___ Materials provided
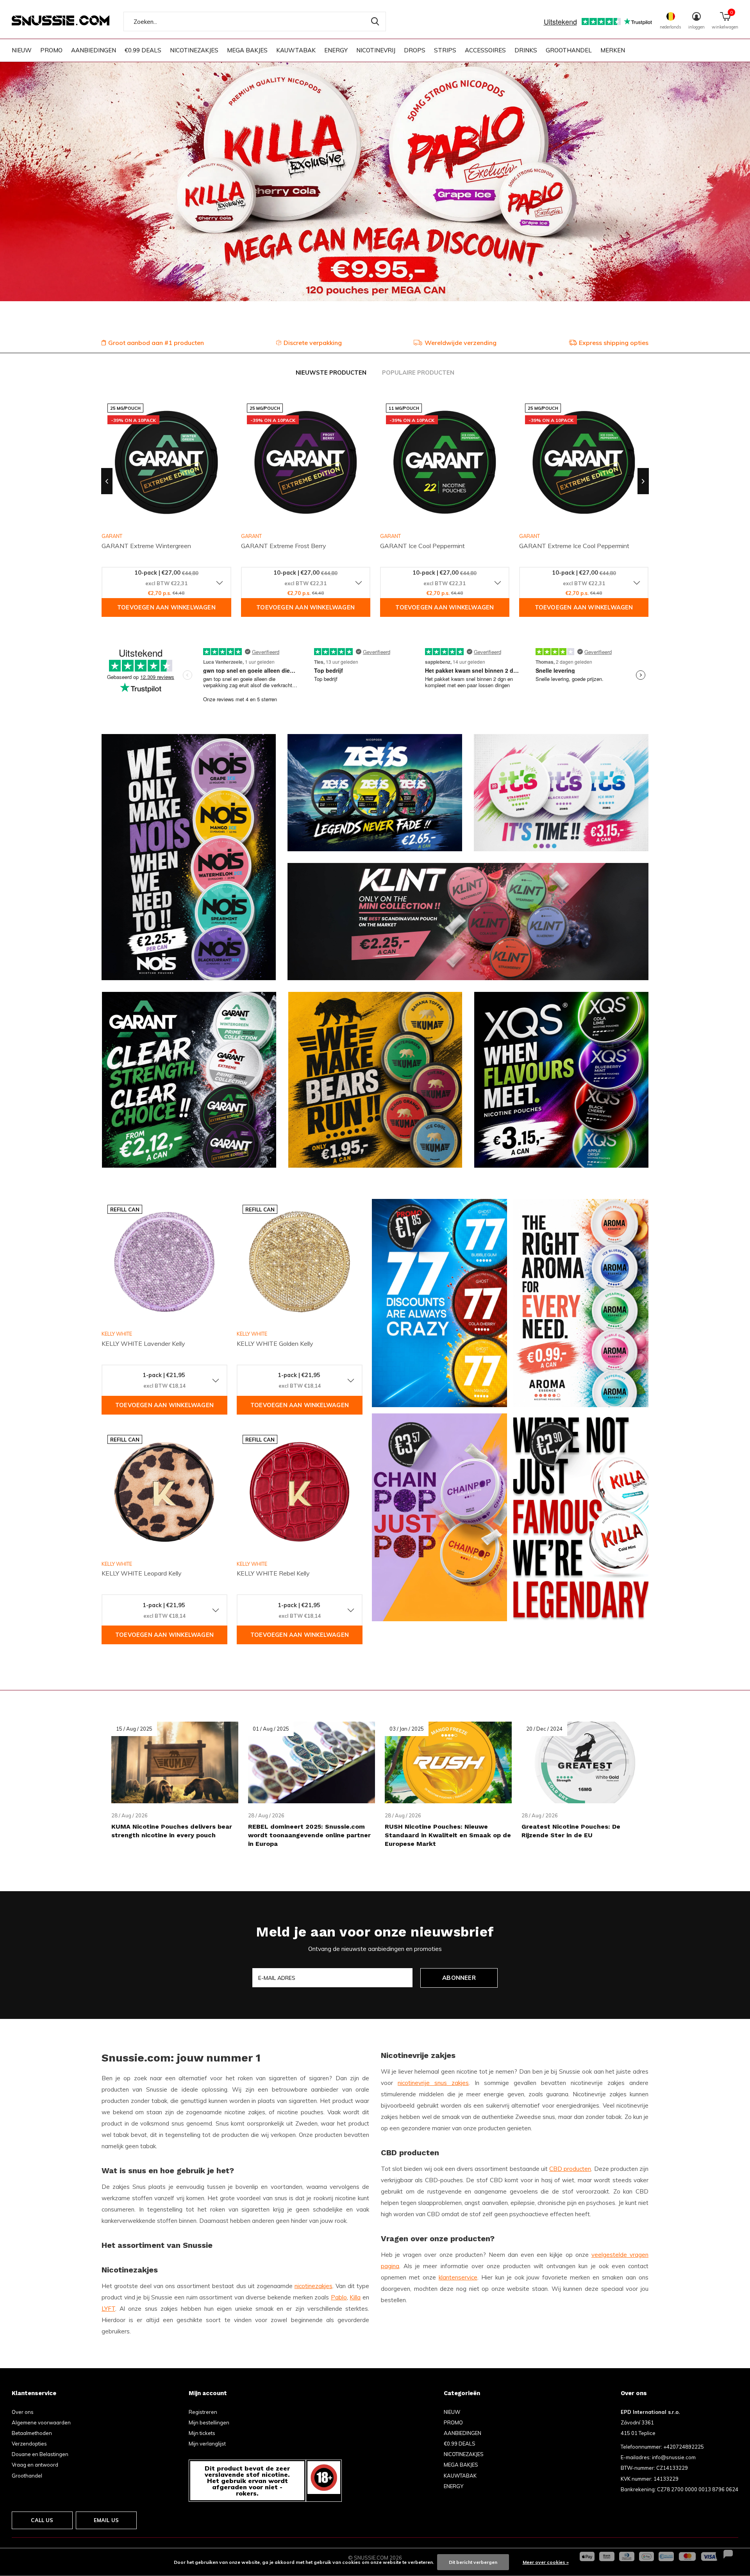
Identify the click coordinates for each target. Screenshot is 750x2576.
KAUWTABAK (296, 50)
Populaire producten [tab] (418, 372)
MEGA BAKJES (247, 50)
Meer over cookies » (546, 2562)
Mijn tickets (202, 2433)
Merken (612, 50)
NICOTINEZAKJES (194, 50)
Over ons (23, 2412)
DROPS (414, 50)
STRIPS (445, 50)
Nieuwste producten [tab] (331, 372)
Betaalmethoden (32, 2433)
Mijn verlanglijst (207, 2443)
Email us (106, 2520)
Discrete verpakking (313, 343)
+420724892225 (683, 2447)
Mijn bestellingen (209, 2422)
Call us (42, 2520)
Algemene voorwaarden (41, 2422)
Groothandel (27, 2475)
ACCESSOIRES (485, 50)
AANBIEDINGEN (93, 50)
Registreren (203, 2412)
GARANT (251, 536)
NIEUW (22, 50)
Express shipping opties (613, 343)
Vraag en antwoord (35, 2465)
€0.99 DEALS (143, 50)
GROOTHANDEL (569, 50)
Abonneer (459, 1977)
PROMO (51, 50)
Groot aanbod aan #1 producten (156, 343)
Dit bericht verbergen (473, 2562)
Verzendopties (29, 2443)
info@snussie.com (674, 2457)
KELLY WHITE (117, 1334)
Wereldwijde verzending (460, 343)
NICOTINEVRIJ (375, 50)
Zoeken (375, 21)
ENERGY (336, 50)
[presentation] (106, 481)
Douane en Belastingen (40, 2454)
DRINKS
______
■ Work item
Set down, please, the lines from the line holding "KELLY WHITE (117, 1334)" through the final line of the data, exactly and with nothing added.

■ Answer for the task
KELLY WHITE (117, 1334)
Wereldwijde verzending (460, 343)
NICOTINEVRIJ (375, 50)
Zoeken (375, 21)
ENERGY (336, 50)
[presentation] (106, 481)
Douane en Belastingen (40, 2454)
DRINKS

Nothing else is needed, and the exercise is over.